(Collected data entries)
* * * * *

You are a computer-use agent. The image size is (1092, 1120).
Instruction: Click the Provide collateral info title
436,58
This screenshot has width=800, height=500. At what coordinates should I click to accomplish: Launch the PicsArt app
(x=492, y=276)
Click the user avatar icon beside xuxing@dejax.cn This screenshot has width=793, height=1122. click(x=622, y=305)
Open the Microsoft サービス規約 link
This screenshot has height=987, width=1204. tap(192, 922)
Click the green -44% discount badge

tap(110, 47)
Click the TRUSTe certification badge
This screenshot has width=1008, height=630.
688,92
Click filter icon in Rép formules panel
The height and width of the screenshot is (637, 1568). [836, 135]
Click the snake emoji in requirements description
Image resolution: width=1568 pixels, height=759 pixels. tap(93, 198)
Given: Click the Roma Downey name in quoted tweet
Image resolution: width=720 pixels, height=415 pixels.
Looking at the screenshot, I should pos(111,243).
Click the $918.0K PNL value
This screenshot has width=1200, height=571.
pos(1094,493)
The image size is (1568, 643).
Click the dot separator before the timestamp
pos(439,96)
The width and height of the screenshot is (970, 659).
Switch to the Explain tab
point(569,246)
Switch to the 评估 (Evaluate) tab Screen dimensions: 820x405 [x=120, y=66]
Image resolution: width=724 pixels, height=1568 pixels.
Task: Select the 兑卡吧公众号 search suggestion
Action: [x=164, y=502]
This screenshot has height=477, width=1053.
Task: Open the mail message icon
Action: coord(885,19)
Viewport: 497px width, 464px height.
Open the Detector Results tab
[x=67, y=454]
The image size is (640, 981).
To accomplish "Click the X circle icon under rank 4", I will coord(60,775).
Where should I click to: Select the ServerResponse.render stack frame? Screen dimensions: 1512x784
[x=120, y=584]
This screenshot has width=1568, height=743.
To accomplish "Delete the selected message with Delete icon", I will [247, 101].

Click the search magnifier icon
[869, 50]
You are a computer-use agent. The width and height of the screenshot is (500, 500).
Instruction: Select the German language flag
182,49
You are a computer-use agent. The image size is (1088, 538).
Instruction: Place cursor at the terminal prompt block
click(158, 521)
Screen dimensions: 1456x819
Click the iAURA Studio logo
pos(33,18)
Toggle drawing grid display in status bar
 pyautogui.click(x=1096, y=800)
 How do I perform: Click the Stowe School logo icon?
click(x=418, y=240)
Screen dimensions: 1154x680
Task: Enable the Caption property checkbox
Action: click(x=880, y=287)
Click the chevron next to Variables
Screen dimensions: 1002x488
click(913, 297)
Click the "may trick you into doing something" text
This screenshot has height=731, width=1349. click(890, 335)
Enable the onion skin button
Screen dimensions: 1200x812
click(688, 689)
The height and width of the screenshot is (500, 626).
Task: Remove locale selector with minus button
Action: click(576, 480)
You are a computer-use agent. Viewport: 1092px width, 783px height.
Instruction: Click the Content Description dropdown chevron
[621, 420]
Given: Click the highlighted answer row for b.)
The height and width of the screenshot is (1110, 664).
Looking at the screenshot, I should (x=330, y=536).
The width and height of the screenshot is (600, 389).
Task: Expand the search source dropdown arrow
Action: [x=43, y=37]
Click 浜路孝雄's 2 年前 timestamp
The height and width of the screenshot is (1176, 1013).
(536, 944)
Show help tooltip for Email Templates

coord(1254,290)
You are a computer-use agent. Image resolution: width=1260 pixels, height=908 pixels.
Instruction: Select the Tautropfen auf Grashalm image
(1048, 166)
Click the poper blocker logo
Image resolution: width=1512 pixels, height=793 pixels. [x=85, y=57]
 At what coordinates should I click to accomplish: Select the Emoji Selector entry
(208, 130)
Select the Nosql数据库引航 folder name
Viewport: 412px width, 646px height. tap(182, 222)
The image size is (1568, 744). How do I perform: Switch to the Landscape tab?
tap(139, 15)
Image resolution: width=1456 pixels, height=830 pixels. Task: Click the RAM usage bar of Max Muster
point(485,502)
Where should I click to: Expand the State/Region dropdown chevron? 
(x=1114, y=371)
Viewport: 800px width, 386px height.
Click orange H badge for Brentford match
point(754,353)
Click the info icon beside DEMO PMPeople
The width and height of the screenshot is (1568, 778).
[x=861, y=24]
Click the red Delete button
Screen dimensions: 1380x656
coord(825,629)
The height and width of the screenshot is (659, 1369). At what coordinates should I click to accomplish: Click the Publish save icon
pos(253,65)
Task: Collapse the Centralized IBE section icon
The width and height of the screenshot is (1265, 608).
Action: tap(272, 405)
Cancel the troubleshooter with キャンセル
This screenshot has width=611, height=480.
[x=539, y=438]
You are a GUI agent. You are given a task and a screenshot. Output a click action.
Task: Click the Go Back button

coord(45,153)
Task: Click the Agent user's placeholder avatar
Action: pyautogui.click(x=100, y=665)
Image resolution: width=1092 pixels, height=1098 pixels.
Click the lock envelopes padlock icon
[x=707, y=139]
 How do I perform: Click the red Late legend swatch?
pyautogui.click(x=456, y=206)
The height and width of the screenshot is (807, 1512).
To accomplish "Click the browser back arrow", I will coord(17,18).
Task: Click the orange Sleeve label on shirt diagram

* * * * *

## REQUIREMENT
Count of lines holding the string "Delete": please work it out for the entries above and give the number alone.

## EXERCISE RESULT
2